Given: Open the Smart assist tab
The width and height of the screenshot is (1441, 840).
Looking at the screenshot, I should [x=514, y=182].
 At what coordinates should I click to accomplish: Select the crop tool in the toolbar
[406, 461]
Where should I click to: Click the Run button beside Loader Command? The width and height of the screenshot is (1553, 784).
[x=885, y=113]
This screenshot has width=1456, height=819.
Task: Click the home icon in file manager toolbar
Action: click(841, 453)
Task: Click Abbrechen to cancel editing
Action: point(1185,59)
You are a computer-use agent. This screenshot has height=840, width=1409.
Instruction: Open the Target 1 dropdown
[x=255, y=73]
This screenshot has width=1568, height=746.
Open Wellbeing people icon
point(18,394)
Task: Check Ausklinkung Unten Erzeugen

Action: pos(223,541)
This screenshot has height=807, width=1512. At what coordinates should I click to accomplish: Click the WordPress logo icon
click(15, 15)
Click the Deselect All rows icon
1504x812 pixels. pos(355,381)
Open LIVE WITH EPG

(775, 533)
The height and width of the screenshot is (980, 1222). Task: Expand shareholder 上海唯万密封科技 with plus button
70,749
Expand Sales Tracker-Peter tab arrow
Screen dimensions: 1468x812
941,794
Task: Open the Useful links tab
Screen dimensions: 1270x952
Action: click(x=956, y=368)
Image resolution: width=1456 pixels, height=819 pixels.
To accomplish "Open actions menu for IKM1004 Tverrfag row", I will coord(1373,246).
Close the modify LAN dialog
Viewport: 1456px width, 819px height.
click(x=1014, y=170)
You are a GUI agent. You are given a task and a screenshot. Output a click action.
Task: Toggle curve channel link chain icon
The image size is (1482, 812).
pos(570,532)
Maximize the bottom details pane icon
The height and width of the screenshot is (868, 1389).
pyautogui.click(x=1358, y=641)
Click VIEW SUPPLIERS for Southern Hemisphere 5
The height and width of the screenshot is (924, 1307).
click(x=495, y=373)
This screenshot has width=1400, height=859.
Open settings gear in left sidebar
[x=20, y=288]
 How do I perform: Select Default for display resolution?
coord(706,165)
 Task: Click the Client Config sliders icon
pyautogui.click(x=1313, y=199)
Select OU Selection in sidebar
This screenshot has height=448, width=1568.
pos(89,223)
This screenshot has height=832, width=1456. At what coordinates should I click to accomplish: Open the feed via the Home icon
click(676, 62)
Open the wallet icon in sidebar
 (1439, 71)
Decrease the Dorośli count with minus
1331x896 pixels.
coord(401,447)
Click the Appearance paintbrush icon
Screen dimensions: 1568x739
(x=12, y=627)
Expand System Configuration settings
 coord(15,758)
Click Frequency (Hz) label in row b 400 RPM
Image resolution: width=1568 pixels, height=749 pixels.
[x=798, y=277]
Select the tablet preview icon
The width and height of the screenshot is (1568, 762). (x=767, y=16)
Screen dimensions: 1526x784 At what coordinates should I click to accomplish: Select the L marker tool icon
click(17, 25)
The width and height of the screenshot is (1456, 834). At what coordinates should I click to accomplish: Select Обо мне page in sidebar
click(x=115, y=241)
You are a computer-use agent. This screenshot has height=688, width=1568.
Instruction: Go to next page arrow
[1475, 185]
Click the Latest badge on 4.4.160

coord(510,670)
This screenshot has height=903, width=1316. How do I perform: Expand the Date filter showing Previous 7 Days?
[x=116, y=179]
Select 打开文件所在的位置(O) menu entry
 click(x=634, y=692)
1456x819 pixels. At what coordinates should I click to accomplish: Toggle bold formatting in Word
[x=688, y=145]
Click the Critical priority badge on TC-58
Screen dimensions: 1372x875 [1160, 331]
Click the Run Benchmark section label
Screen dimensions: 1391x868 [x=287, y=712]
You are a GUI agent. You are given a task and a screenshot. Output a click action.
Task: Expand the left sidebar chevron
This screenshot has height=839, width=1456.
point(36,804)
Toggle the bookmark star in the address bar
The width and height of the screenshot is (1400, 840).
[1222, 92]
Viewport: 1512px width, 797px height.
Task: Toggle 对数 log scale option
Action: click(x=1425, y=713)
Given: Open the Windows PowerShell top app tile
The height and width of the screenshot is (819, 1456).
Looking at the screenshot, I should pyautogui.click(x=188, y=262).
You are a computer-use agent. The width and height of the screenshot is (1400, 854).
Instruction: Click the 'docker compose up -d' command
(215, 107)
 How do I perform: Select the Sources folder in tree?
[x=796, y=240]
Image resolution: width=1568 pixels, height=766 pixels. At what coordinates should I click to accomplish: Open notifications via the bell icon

What you will do: Supply the entire listing above again, word for word.

Reply to the exercise:
Given: Open the Smart assist tab
The width and height of the screenshot is (1441, 840).
Looking at the screenshot, I should [x=514, y=182].
 At what coordinates should I click to accomplish: Select the crop tool in the toolbar
[406, 461]
Where should I click to: Click the Run button beside Loader Command? The width and height of the screenshot is (1553, 784).
[x=885, y=113]
This screenshot has width=1456, height=819.
Task: Click the home icon in file manager toolbar
Action: click(841, 453)
Task: Click Abbrechen to cancel editing
Action: point(1185,59)
You are a computer-use agent. This screenshot has height=840, width=1409.
Instruction: Open the Target 1 dropdown
[x=255, y=73]
This screenshot has width=1568, height=746.
Open Wellbeing people icon
point(18,394)
Task: Check Ausklinkung Unten Erzeugen

Action: pos(223,541)
This screenshot has height=807, width=1512. At what coordinates should I click to accomplish: Click the WordPress logo icon
click(15, 15)
Click the Deselect All rows icon
1504x812 pixels. pos(355,381)
Open LIVE WITH EPG

(775, 533)
The height and width of the screenshot is (980, 1222). Task: Expand shareholder 上海唯万密封科技 with plus button
70,749
Expand Sales Tracker-Peter tab arrow
Screen dimensions: 1468x812
941,794
Task: Open the Useful links tab
Screen dimensions: 1270x952
Action: click(x=956, y=368)
Image resolution: width=1456 pixels, height=819 pixels.
To accomplish "Open actions menu for IKM1004 Tverrfag row", I will coord(1373,246).
Close the modify LAN dialog
Viewport: 1456px width, 819px height.
click(x=1014, y=170)
You are a GUI agent. You are given a task and a screenshot. Output a click action.
Task: Toggle curve channel link chain icon
The image size is (1482, 812).
pos(570,532)
Maximize the bottom details pane icon
The height and width of the screenshot is (868, 1389).
pyautogui.click(x=1358, y=641)
Click VIEW SUPPLIERS for Southern Hemisphere 5
The height and width of the screenshot is (924, 1307).
click(x=495, y=373)
This screenshot has width=1400, height=859.
Open settings gear in left sidebar
[x=20, y=288]
 How do I perform: Select Default for display resolution?
coord(706,165)
 Task: Click the Client Config sliders icon
pyautogui.click(x=1313, y=199)
Select OU Selection in sidebar
This screenshot has height=448, width=1568.
pos(89,223)
This screenshot has height=832, width=1456. At what coordinates should I click to accomplish: Open the feed via the Home icon
click(676, 62)
Open the wallet icon in sidebar
 (1439, 71)
Decrease the Dorośli count with minus
1331x896 pixels.
coord(401,447)
Click the Appearance paintbrush icon
Screen dimensions: 1568x739
(x=12, y=627)
Expand System Configuration settings
 coord(15,758)
Click Frequency (Hz) label in row b 400 RPM
Image resolution: width=1568 pixels, height=749 pixels.
[x=798, y=277]
Select the tablet preview icon
The width and height of the screenshot is (1568, 762). (x=767, y=16)
Screen dimensions: 1526x784 At what coordinates should I click to accomplish: Select the L marker tool icon
click(17, 25)
The width and height of the screenshot is (1456, 834). At what coordinates should I click to accomplish: Select Обо мне page in sidebar
click(x=115, y=241)
You are a computer-use agent. This screenshot has height=688, width=1568.
Instruction: Go to next page arrow
[1475, 185]
Click the Latest badge on 4.4.160

coord(510,670)
This screenshot has height=903, width=1316. How do I perform: Expand the Date filter showing Previous 7 Days?
[x=116, y=179]
Select 打开文件所在的位置(O) menu entry
 click(x=634, y=692)
1456x819 pixels. At what coordinates should I click to accomplish: Toggle bold formatting in Word
[x=688, y=145]
Click the Critical priority badge on TC-58
Screen dimensions: 1372x875 [1160, 331]
Click the Run Benchmark section label
Screen dimensions: 1391x868 [x=287, y=712]
You are a GUI agent. You are given a task and a screenshot. Output a click action.
Task: Expand the left sidebar chevron
This screenshot has height=839, width=1456.
point(36,804)
Toggle the bookmark star in the address bar
The width and height of the screenshot is (1400, 840).
[1222, 92]
Viewport: 1512px width, 797px height.
Task: Toggle 对数 log scale option
Action: click(x=1425, y=713)
Given: Open the Windows PowerShell top app tile
The height and width of the screenshot is (819, 1456).
Looking at the screenshot, I should pyautogui.click(x=188, y=262).
You are a computer-use agent. The width and height of the screenshot is (1400, 854).
Instruction: Click the 'docker compose up -d' command
(215, 107)
 How do I perform: Select the Sources folder in tree?
[x=796, y=240]
Image resolution: width=1568 pixels, height=766 pixels. At what coordinates should I click to accomplish: Open notifications via the bell icon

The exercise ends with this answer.